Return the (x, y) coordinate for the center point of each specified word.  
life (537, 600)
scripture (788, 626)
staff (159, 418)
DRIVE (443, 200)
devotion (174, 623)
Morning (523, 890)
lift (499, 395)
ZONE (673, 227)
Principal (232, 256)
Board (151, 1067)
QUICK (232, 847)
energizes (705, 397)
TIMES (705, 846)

==

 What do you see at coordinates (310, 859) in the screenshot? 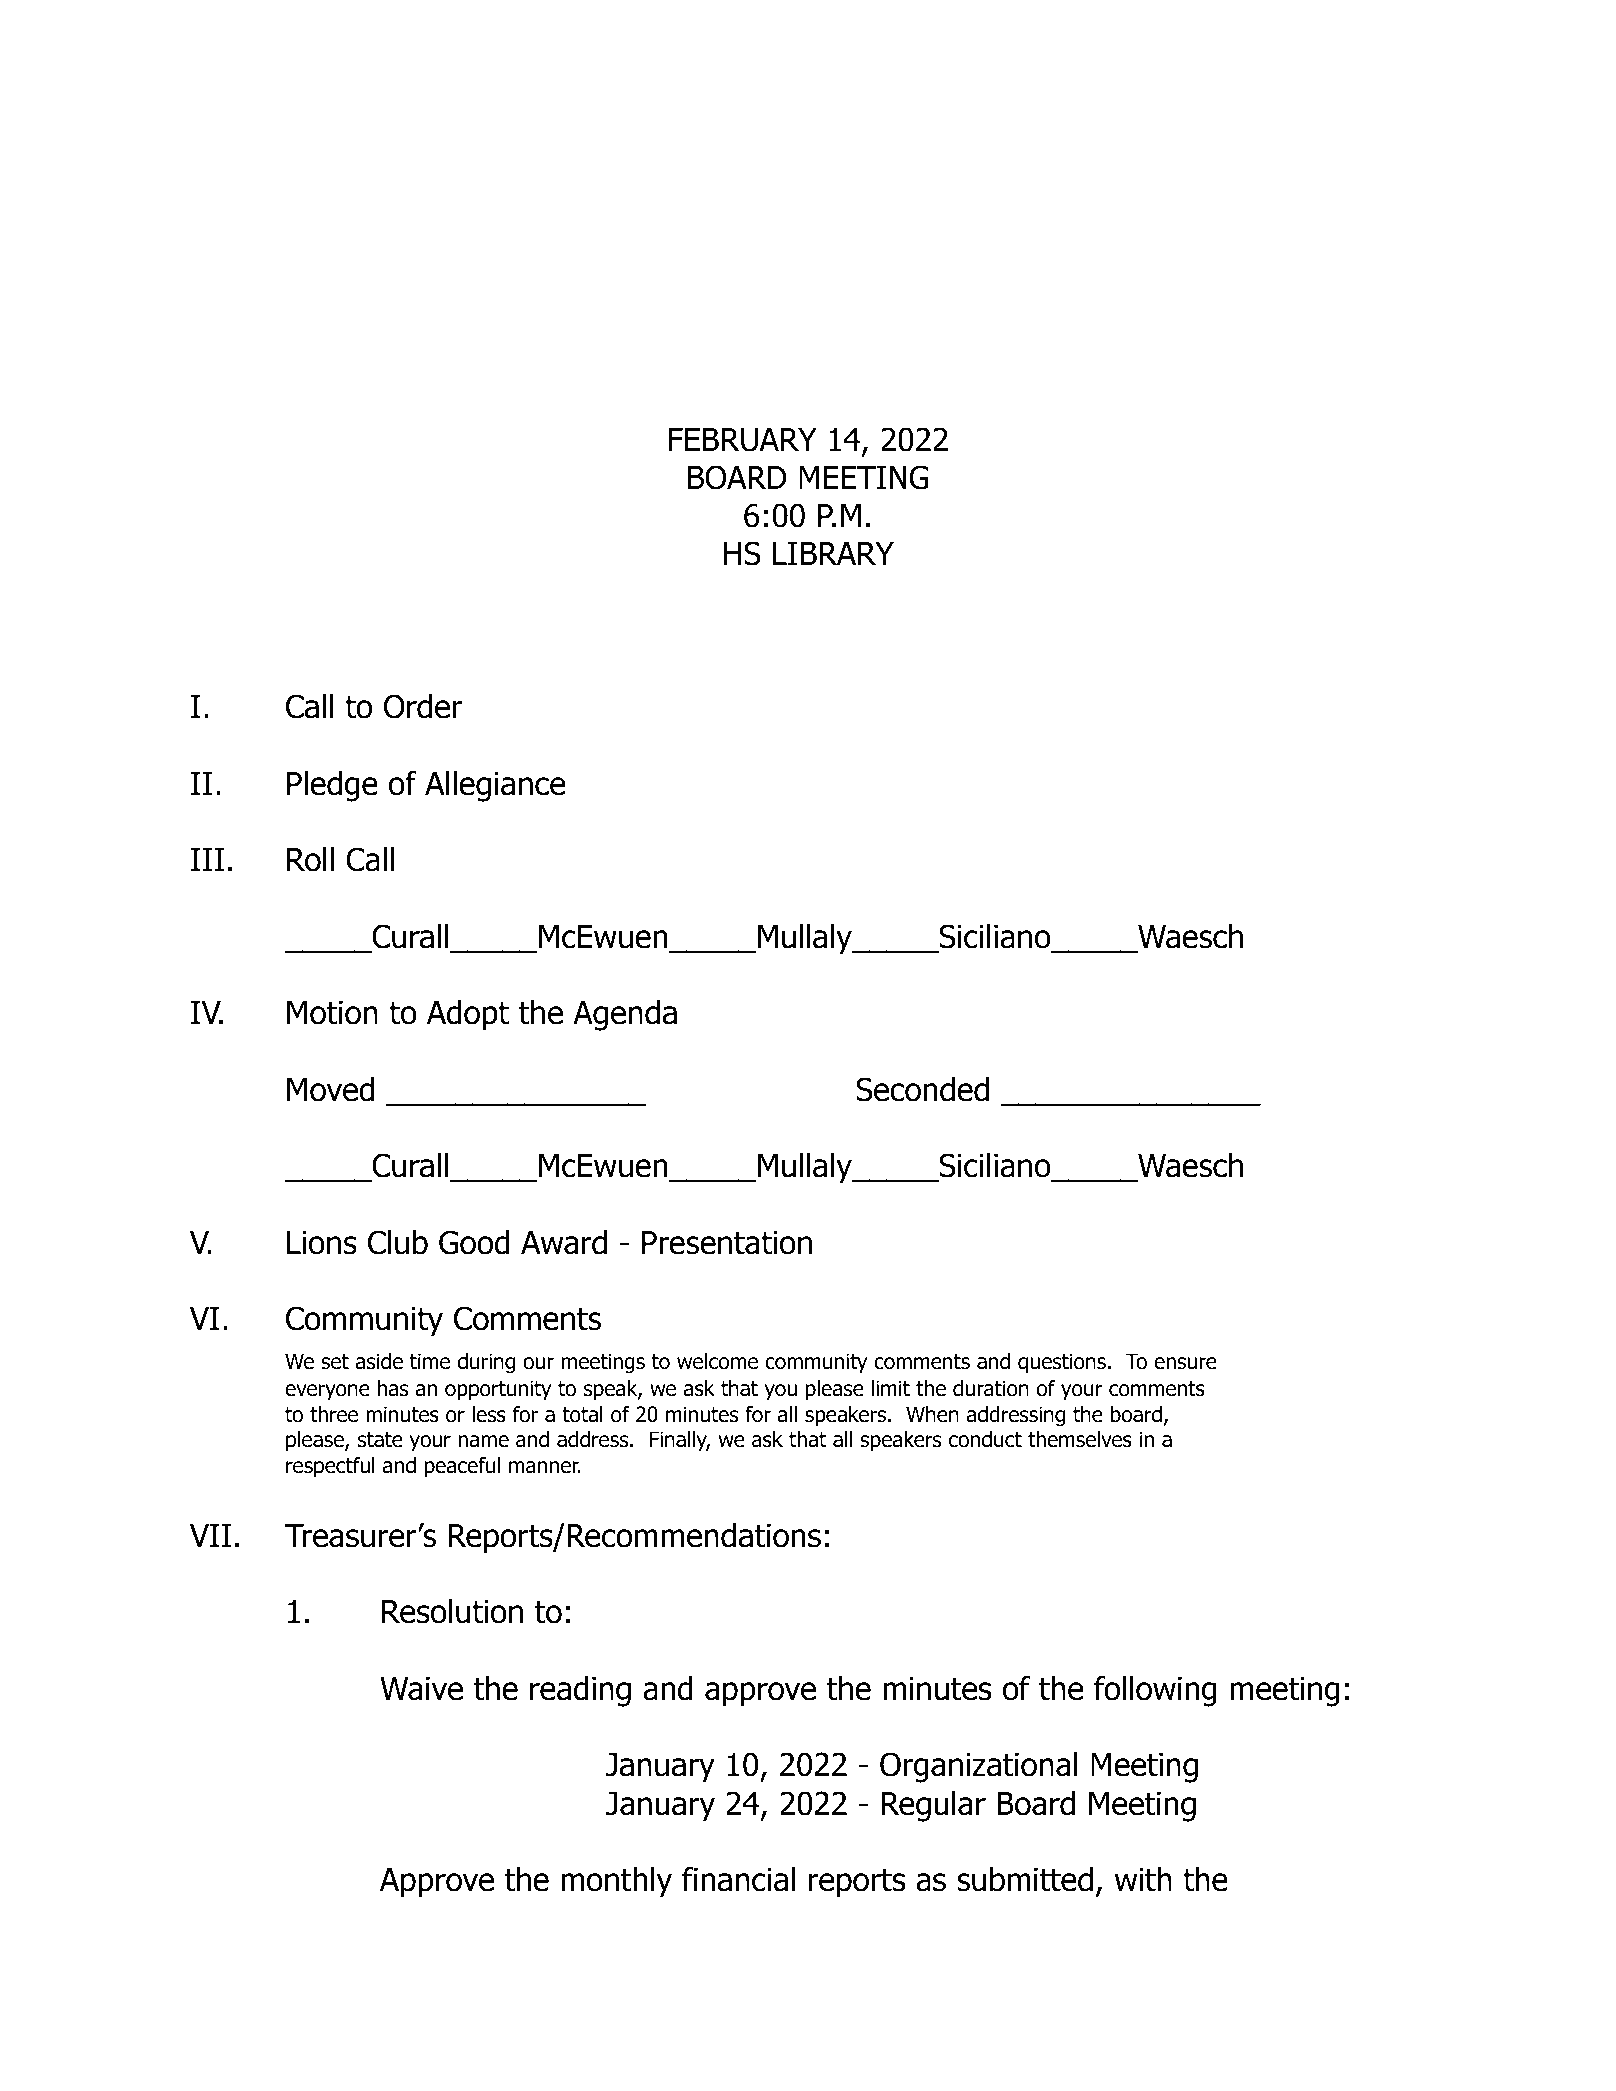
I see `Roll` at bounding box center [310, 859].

**GIVEN REQUEST:**
Please turn everything from the line containing "Return the (x, y)" down to the line containing "TIMES (705, 846)", both ends included, into a numbered list without any blank lines.

**RESPONSE BELOW:**
1. Return the (x, y) coordinate for the center point of each specified word.  
2. life (537, 600)
3. scripture (788, 626)
4. staff (159, 418)
5. DRIVE (443, 200)
6. devotion (174, 623)
7. Morning (523, 890)
8. lift (499, 395)
9. ZONE (673, 227)
10. Principal (232, 256)
11. Board (151, 1067)
12. QUICK (232, 847)
13. energizes (705, 397)
14. TIMES (705, 846)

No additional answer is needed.